# opening/refreshing pages - random 404 page not found messages.



## jjp_nl (Aug 11, 2011)

Ever since I joined this forum I noticed that quite regularly I can't seem to open of refresh pages. It only happens on this forum, and will only last maybe a minute or so, or even less, but sometimes out-of-the-blue I get a 404 page not found error, and then half a minute or so later everything seems to be working fine. Not a big issue perse as the site comes back quick after it happens, but for example when I'm typing a random message and want to preview it, I sometimes lose my message because I end up with the 404 message and have to go back and type it again.

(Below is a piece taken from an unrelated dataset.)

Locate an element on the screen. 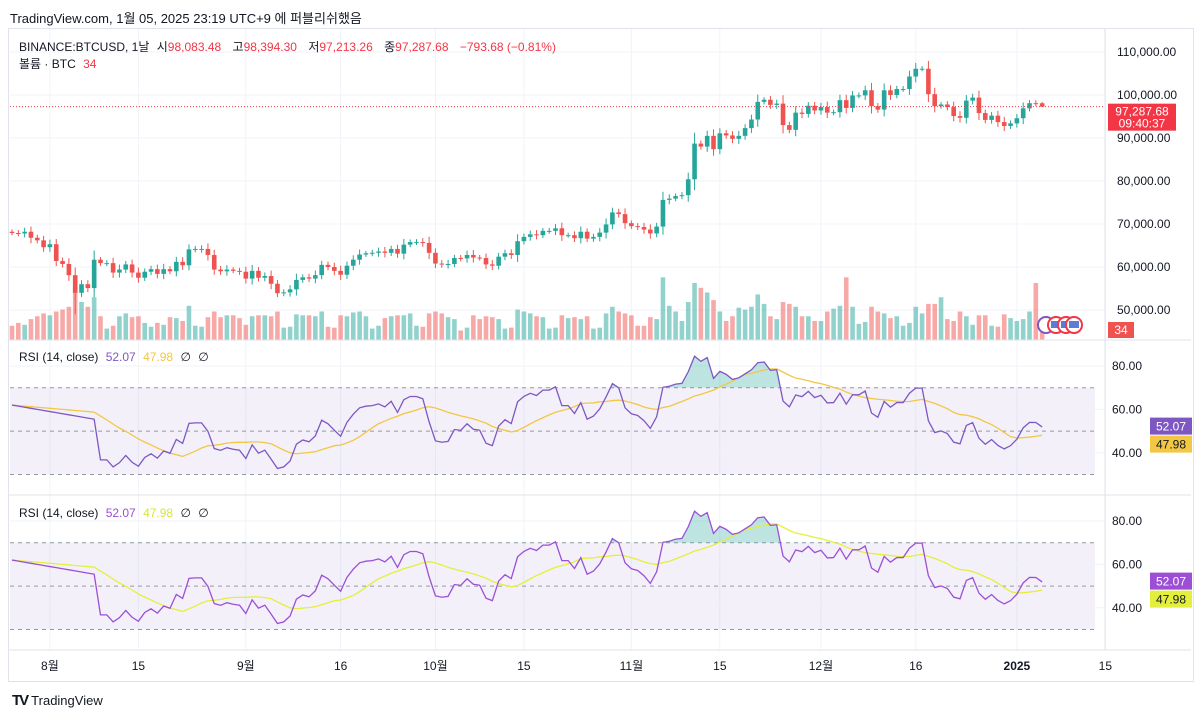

Is this a known 'general' problem? Maybe a temporary server overload or something?

Just curious.

J


----------



## Wurger (Aug 11, 2011)

Undoubtedly there is something with re-freshing of pages here. But no error message so far and it appears not too often. Just I have to click the Re-fresh icon of the net browser again. But it might be caused by the server. I suggest updating the Windows and the net browser. The problem has appeared very often when I was working with Windows98SE+IE6SP1 or Mozilla FireFox 2.0PL. Now I'm using a laptop with Vista+Mozilla ver3.6.18 and the problem happens quite rarely.


----------



## jjp_nl (Aug 11, 2011)

I make sure windows and my browser(s) are all up-to-date.....at all times, been doing that since like forever, to no avail as far as my issues with ww2ac are concerned. All other websites, forums. etc. etc. work like a charm, just this one keeps giving me troubles from time to time. I'm currently using Win 7 Ultimate 64bit + FF.


----------



## Wurger (Aug 11, 2011)

I see. The issue has been reported to Admins.


----------